Um Chancengleichheit für Bildung jeden Einzelnen und damit in der Folge auch für den Beruf und in der Wirtschaft zu schaffen, realisiert die Stiftung Lesen niedrigschwellige Beratungs- und Projektangebote, die eine Kompetenzbildung für alle Zielgruppen ermöglichen – familiär, schulisch und außerschulisch.
Herausforderung für unseren Markt:
Alle Arbeitgeber brauchen Fach- und Arbeitskräfte, die über Lese- und Medienkompetenz verfügen. Wir müssen das emotionale Committment und Verständnis für die Relevanz von Leseförderung, das bei vielen Unternehmen vorhanden ist, auch in konkrete Projekte und Aktionen umsetzen, um die Förderung von Lesen und Vorlesen weiter verfolgen zu können.
Herausforderung für unsereStiftung:
Immer up-to-date sein und aktuelle Entwicklungen im Bereich Medien, Apps, Gaming etc., für die Kinder sich interessieren, aufzugreifen, auf Entwicklungen zu reagieren, diese einzuordnen, auf unsere Programme und Projekte anzuwenden und natürlich selber weiter zu forschen. Das bleibt sicher spannend.
Was hat Dich bisher am meisten am Internet geärgert, was am meisten gefreut?
Geärgert? Da fällt mir gerade nichts ein. Für mich ist es ein großer Vorteil, dass wir jeden Tag Kontakt per Mail, Skype, Twitter, etc… mit den Kollegen aus dem Inland und Ausland aufnehmen können. Vernetzung ohne Internet ist nicht mehr denkbar.

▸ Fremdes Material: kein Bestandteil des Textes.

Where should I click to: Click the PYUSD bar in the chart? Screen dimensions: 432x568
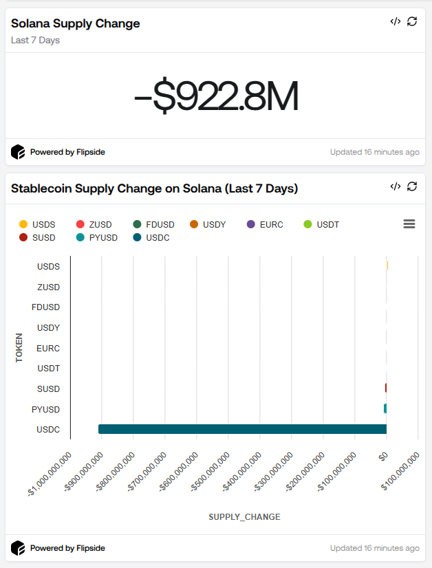[x=385, y=408]
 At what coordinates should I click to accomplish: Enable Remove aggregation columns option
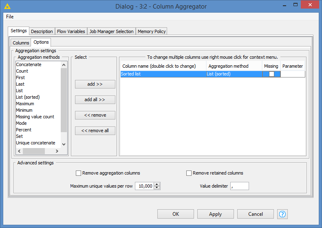pos(79,173)
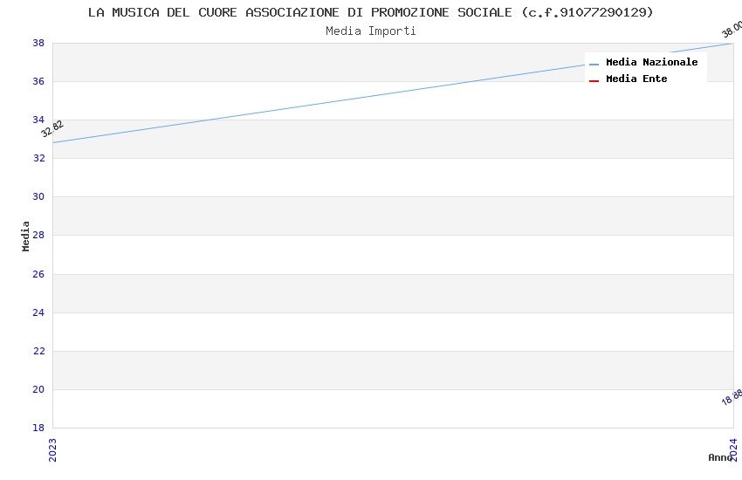The height and width of the screenshot is (480, 742).
Task: Click the Media Importi subtitle
Action: 371,31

Gib uns doch bitte eine Empfehlung für…
einen Blog / eine Newsseite / ein Fachmagazin, mit dem/der Du Dich zu Fachthemen gerne informierst
Da bin ich eher breit aufgestellt und kann gar keinen einzelnen nennen. Besonders interessieren mich Bildungsthemen und besonders Zugänge zu Bildung, Non-Profit-Management und die Frage, wie wir immer besser werden können.
Die Harvard Business Review ist eine Managementzeitschrift, deren Input mir regelmäßig neue Erkenntnisse liefert.
einen Artikel, der Dich in der letzten Zeit am meisten begeistert hat
Nicht mehr ganz neu: Das Interview mit James Heckman, Wirtschaftnobelpreisträger, zur Relevanz frühkindlicher Bildung für die Ökonomie:
http://www.zeit.de/2013/26/fruehfoerderung-james-heckman
ein spannendes Buch, das Dich für Dein Business inspiriert hat
Michael Porter: Competitive Strategy
Frank Schirrmacher: Payback
das hilfreichste Tool / die hilfreichste Software für Deine Arbeit
Ich bin unter der Woche sehr viel unterwegs. Ohne Smartphone und Tablet wäre ich nicht mehr handlungsfähig – den Kollegen wäre das sicher manchmal ganz angenehm, wenn ich nicht immer online wäre…
Mit welchem Experten würdest Du am liebsten einmal 1 Tag zusammenarbeiten, und warum?
Bill Gates war ein besonderer Visionär, von dem ich gelernt habe, dass nichts unmöglich ist – wenn man es denn wirklich will und immer an der Idee „dran“ bleibt!
Geprägt und inspiriert haben mich auch Michael Porter, den ich in Harvard traf, und Jerry Porras aus Stanford, dessen Studie mit Jim Collins dazu, wie ein hervorragendes Unternehmen oder Organisation seine Performance über Jahre hinweg halten kann, jedem Manager bekannt sein sollte.